Your job is to remain as calm as you can and not allow her to get you embroiled in the dramas. Love her as passionately as ever, but stay serene. The first one who loses her temper--loses. I learned that the hard way. Stay to as high a ground as you can, and when you feel you're losing it, give her a time out.

Give yourself times out, too. Nurture yourself. Refill your well of strength and energy by doing things you truly love--and don't you feel guilty about it, either. Do what makes you happy because you will need it for the rough times.

Remember, too, that there will be some very good times where you and your daughter can explore the whole business of growing up. This is your opportunity to share what it was like for you to be a teenager--to compare notes. After all, we teach them to be human, and this is definitely a human stage.

These are just generalities, but from where I stand on the other side of the great adolescent divide, I sure could have used them!

Take care, and write me if you need to :)

Maya (

Avatar for momtokd
iVillage Member
Registered: 03-27-2003
Thu, 09-18-2003 - 10:54pm
Maya -

I'm a lurker here and just had to say that I thought your post was incredible.

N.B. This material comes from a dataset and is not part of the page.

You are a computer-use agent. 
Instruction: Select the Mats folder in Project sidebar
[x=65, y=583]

Thank you for sharing your wisdom in such a wonderful way.

I should print this out, as my DD is only 3, and I'm sure I'll be asking these same questions.

Thank you. Michelle, Mom to Katie

Community Leader
Registered: 04-07-2008
Fri, 09-19-2003 - 12:00pm

I'm in awe of your brilliance! You seem like a very confident, self composed person. I've read two of your posts and your advice is so sensible and easy to entreat. Thank you so much for posting here.